Introduction to Statistical Learning

ACTL3142 & ACTL5110 Statistical Machine Learning for Risk Applications

Some of the figures in this presentation are taken from "An Introduction to Statistical Learning, with applications in R" (Springer, 2013) with permission from the authors: G. James, D. Witten, T. Hastie and R. Tibshirani

Overview

Data Science vs Actuarial Science
Overview of Statistical Learning
Model Accuracy in Regression Problems
Classification Problems

Reading

James et al. (2021), Chapters 1 and 2

Data Science vs Actuarial Science

Lecture Outline

Data Science vs Actuarial Science
Overview of Statistical Learning
Model Accuracy in Regression Problems
Classification Problems

Data Science Skills

Source: THE DATA SCIENCE VENN DIAGRAM, Drew Conway Data Consulting

Actuaries use data for good

Do data better with an Actuary

This page on the Actuaries Institute website explains the “Actuarial Advantage in Data Science” and has some short interviews with actuaries working in Data Science (as opposed to more “traditional” areas).

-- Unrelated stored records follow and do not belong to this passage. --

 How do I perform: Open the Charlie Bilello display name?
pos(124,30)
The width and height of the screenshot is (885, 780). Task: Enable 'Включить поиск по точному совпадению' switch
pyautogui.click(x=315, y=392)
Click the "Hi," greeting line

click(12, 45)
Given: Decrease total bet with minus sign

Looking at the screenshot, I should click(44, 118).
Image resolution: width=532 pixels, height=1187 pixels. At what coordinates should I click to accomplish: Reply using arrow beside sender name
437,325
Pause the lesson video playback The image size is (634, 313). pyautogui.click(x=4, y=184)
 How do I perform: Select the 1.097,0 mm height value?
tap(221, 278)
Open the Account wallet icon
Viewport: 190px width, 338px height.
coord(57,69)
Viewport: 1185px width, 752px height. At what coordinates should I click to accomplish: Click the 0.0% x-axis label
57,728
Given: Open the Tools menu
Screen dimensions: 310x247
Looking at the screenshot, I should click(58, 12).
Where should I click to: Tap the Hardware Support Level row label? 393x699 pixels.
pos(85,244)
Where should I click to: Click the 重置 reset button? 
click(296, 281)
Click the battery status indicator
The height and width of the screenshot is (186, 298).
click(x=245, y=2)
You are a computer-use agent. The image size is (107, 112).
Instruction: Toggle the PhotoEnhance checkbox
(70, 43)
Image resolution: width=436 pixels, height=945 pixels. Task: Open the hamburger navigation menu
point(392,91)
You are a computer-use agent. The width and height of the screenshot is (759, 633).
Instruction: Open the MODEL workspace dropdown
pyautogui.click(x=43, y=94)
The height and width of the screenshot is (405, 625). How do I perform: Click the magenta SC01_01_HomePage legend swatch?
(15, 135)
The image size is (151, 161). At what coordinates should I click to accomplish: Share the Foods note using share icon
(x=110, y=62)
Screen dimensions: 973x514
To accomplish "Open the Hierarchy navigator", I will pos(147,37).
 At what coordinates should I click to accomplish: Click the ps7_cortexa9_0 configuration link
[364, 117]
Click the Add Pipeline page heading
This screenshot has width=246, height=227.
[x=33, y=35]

Overview of Statistical Learning

Lecture Outline

Data Science vs Actuarial Science
Overview of Statistical Learning
Model Accuracy in Regression Problems
Classification Problems

Statistical Learning / Predictive Analytics

A vast set of tools for understanding data.
Other names used to refer to similar tools (sometimes with a slightly different viewpoint) - machine learning, predictive analytics.
Techniques making significant impact to actuarial work especially in the insurance industry.
Historically - started with classical linear regression techniques.
Contemporary extensions included:
- better methods to apply regression ideas
- non-linear models
- unsupervised problems
Facilitated by powerful computation techniques and accessible software such as R.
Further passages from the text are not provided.